Abstract

Current cancer chemotherapeutic drugs have limited efficacy due to the fact that tumour cells are a rapidly changing target characterised by genomic instability. Unlike tumour cells, activated endothelial cells (ECs) required for angiogenesis, a process indisputably crucial to tumour growth and metastasis, were originally considered to be ideal therapeutic targets free of drug resistance. Additionally, unlike preclinical studies in mice using inhibitors targeting the powerful EC mitogen--vascular endothelial growth factor (VEGF)--overall survival benefit with anti-VEGF therapy used as monotherapy has yet to be demonstrated in phase III clinical trials. In contrast, VEGF-specific antibodies combined with current chemotherapy have resulted in improved outcomes in certain previously untreated cancers. This has led some researchers to hypothesize that combined treatments targeting other angiogenic molecules besides VEGF, and/or targeting not only ECs but other angiogenic non-EC types, may offer alternative but effective therapeutic options for eradicating malignant tumours.
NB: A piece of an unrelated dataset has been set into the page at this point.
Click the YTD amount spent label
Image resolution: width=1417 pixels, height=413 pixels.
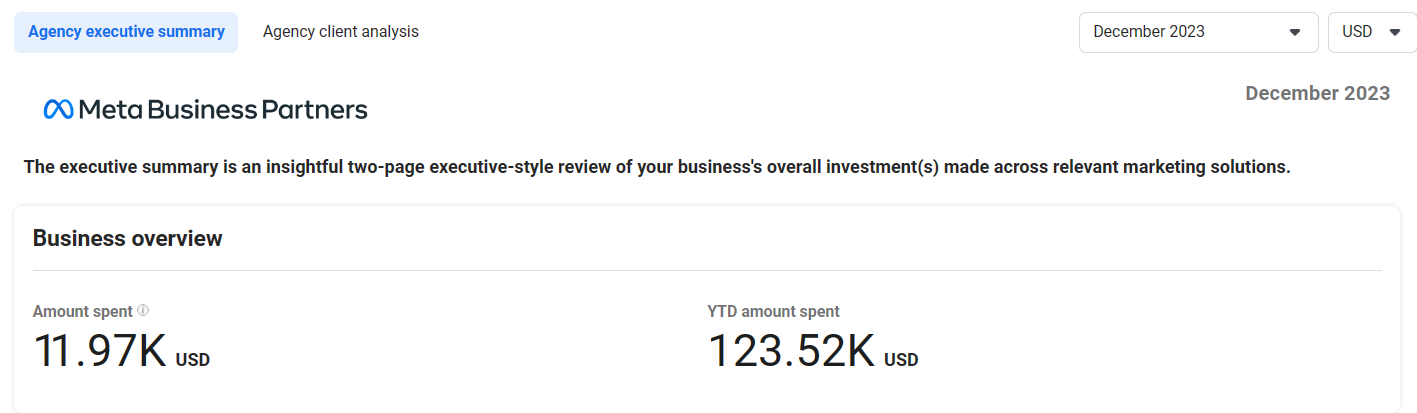click(773, 311)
A rational approach to effective anti-angiogenic combination therapy will, however, require further understanding of the molecular and cellular mechanisms which undergird tumour vascularisation. Recent studies involving judicious use of powerful new genetic approaches have provided unprecedented insights into how different molecular and cellular mechanisms cooperate to build, branch and mature the growing vessel network so pivotal to tumour growth and survival. This review covers our current understanding of how the various key players--the tumour cells, stromal cells, endothelial cells and pericytes, and bone-marrow-derived haematopoietic and putative endothelial progenitors interact via their cell-derived pro- or anti-angiogenic factors to regulate tumour angiogenesis.